- [Exercise prompt] Extract every line of the data below and copy each one verbatim, without changing any character.

[Entries on locating words and elements]
* * * * * * * * *
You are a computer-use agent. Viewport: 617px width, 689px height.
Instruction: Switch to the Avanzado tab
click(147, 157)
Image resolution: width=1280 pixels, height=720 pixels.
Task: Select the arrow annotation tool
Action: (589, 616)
* * * * * * * * *
- [Response to the task]
You are a computer-use agent. Viewport: 617px width, 689px height.
Instruction: Switch to the Avanzado tab
click(147, 157)
Image resolution: width=1280 pixels, height=720 pixels.
Task: Select the arrow annotation tool
Action: (589, 616)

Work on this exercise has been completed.